We’ll openly admit, most of our core tenants are a direct adaptation from Google’s own philosophies or part of their ‘ten things we know’, and this first guiding phrase is the single most important tenant of ours. We first ‘felt’ the meaning of what Google meant by ‘put the user first’ in 2004 when we first tried Gmail. To best appreciate what “put the user first” means, we’ll use a story about business software. Using Gmail rather than Microsoft Outlook was a breath of fresh air and liberating air. Constant and daily backups of those .pst files were the worst because one thing you could count on was Windows crashing, incompatible versions, works on Windows not on Mac or Linux, virus, trojan horse, spam, etc… Using Microsoft Office and Microsoft Windows from its inception until 2004 for business was what everyone did.
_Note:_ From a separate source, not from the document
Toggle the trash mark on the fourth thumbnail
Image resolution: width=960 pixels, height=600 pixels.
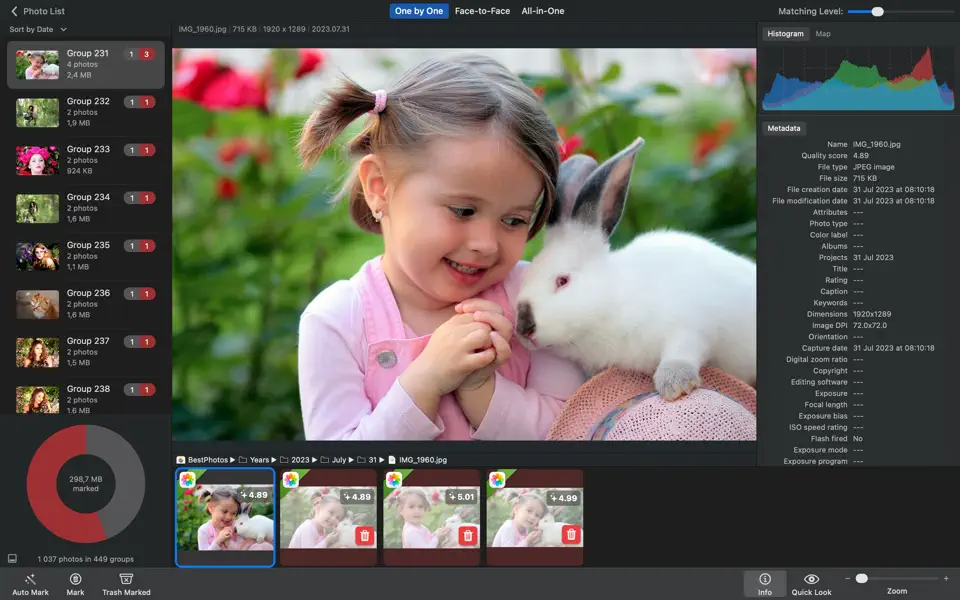pyautogui.click(x=572, y=536)

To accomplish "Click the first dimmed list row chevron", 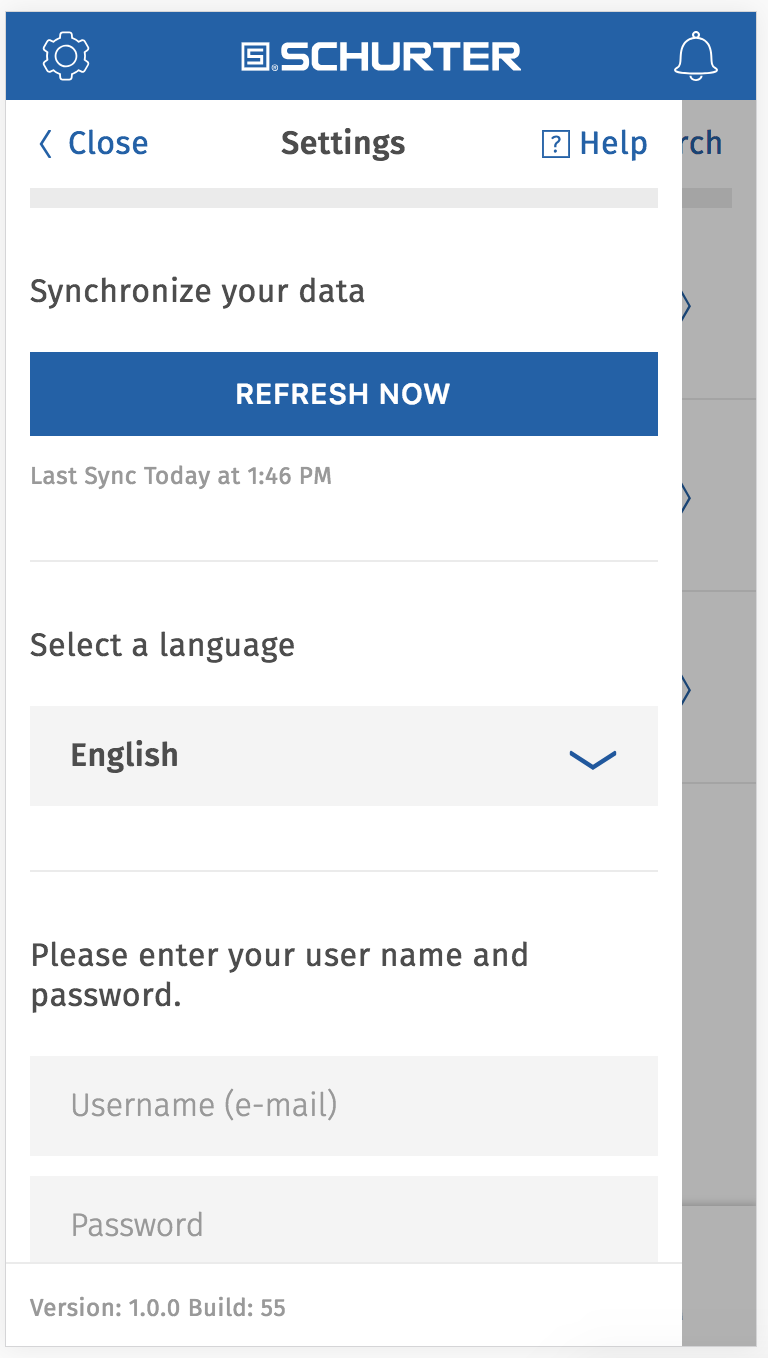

And, having on site employees or outsourced IT people who could constantly backup, repair, rebuild, restore, format, re-install, re-configure was also what everyone did.
Windows computers and Microsoft Office software were supposed to make business more efficient, improve accuracy and decrease time and labor but in reality, many businesses spent much down time and money chasing their tail over some Microsoft Windows or Office distraction, disruption or dissaster that was ‘built in’ on purpose by its creator.
As if that wasn’t enough, every few years Microsoft would upgrade an OS and Office Suite and make them incompatible with one another effectively forcing ‘users’ to go out and buy new software often. They would go on to monopolized the entire web as they did with the personal computer and Bill Gates became the richest man in the world.
We could ‘feel’ daily that Microsoft put Microsoft first ( or Bill Gates ).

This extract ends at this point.